Edition: Chez Lefèvre ; Œuvres de Voltaire Tome XLIII [43] ; Mélanges ; Tome VII ; 1831 ; Chapitre XXXV : Des sectes et des malheurs des chrétiens jusqu'à l'établissement du mahométisme ; page 192, 193

Le mahométisme était sans doute plus sensé que le christianisme. On n'y adorait point un Juif en abhorrant les Juifs; on n'y appelait point une Juive mère de Dieu; on n'y tombait point dans le blasphème extravagant de dire que trois dieux font un dieu; enfin on n'y mangeait pas ce dieu qu'on adorait et on n'allait pas rendre à la selle son créateur. Croire un seul Dieu tout puissant était le seul dogme; et si on n'y avait pas ajouté que Mahomet est son prophète, c'eût été une religion aussi pure, aussi belle que celle des lettrés chinois. C'était le simple théisme, la religion naturelle, et par conséquent la seule véritable. […]

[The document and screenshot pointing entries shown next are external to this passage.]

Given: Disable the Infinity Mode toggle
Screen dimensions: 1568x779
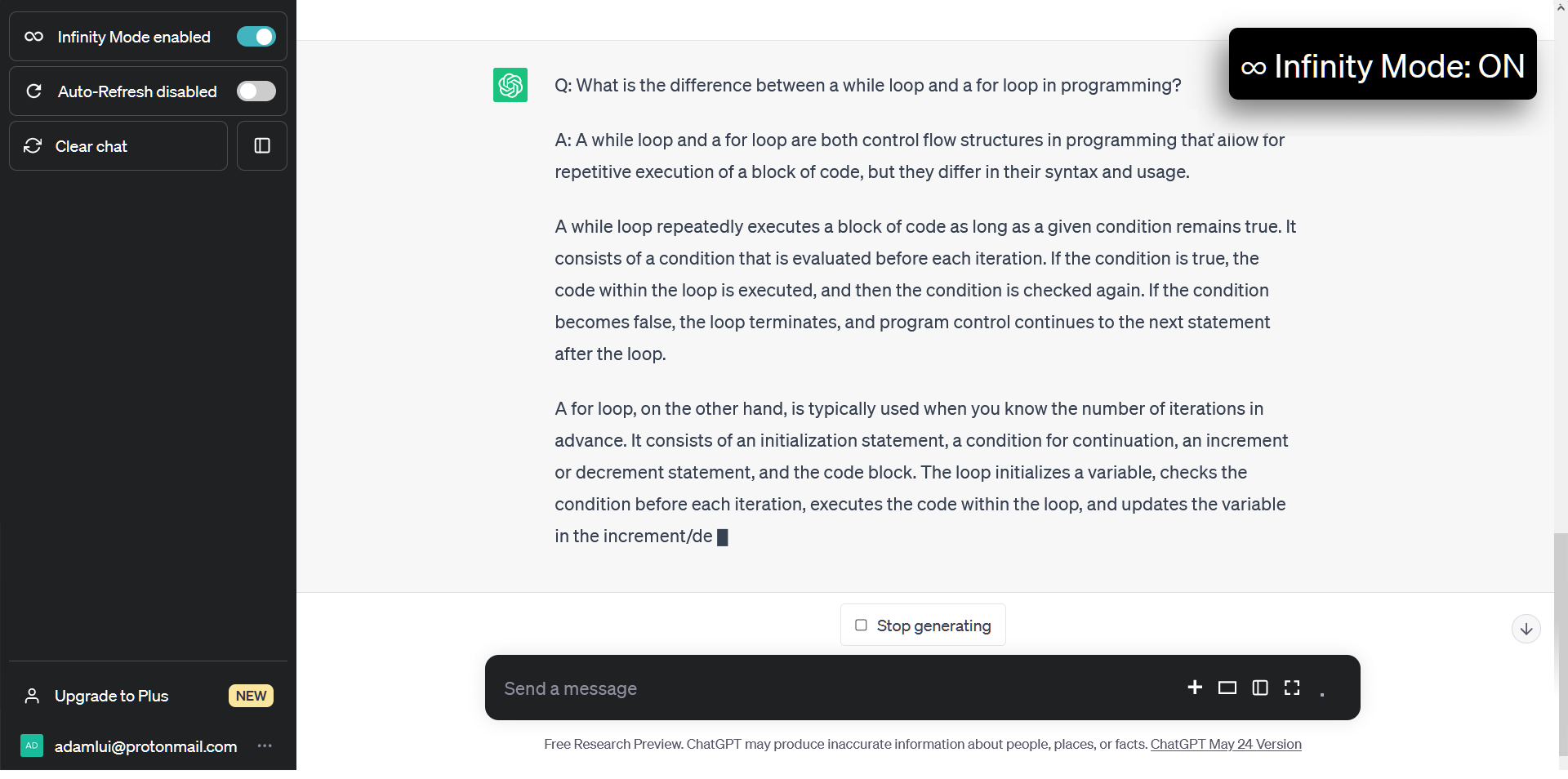Looking at the screenshot, I should (256, 37).
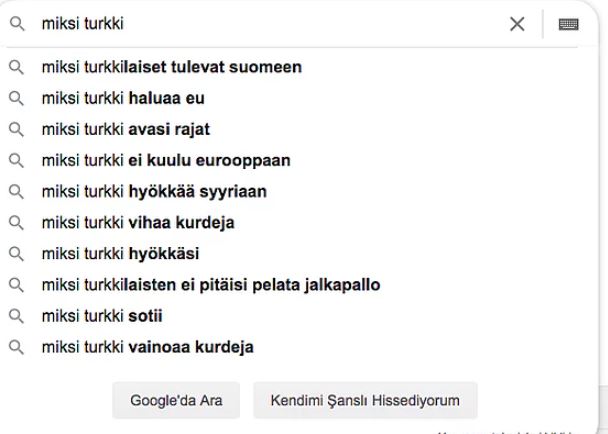
Task: Click magnifier icon beside 'miksi turkki hyökkäsi'
Action: point(17,254)
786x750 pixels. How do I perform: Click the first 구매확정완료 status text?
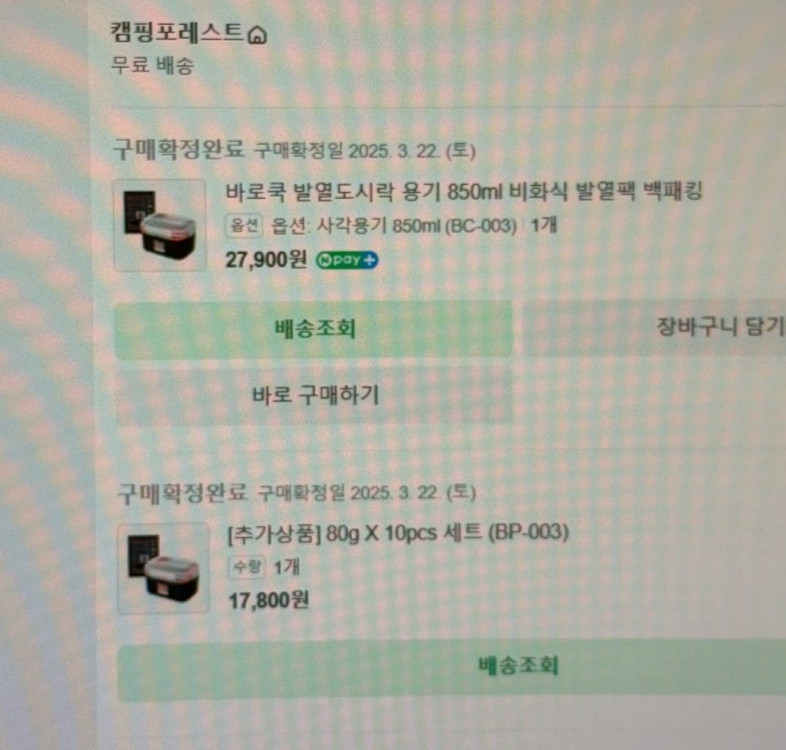click(179, 149)
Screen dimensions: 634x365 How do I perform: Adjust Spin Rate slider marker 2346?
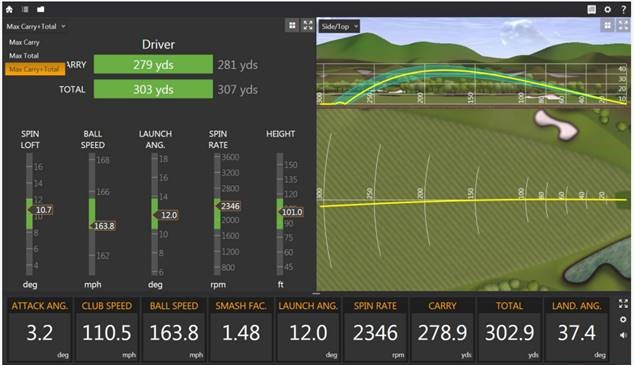click(x=228, y=206)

Extrait : Il faut prendre un parti, ou le principe d’action, Diatribe (1772)

Edition : Ch. Lahure, Librairie : L. Hachette ; Œuvres Complètes de Voltaire ; Tome Vingt-deuxième ; 1860 Mélanges (suite) ; page 102

Sa religion est sage, sévère, chaste, et humaine : sage, puisqu'elle ne tombe pas dans la démence de donner à Dieu des associés, et qu'elle n'a point de mystères; sévère, puisqu'elle défend les jeux de hasard, le vin et les liqueurs fortes, et qu'elle ordonne la prière cinq fois par jour; chaste, puisqu'elle réduit à quatre femmes ce nombre prodigieux d’épouses qui partageaient le lit de tous les princes de l'Orient; humaine, puisqu'elle nous ordonne l'aumône bien plus rigoureusement que le voyage de la Mecque.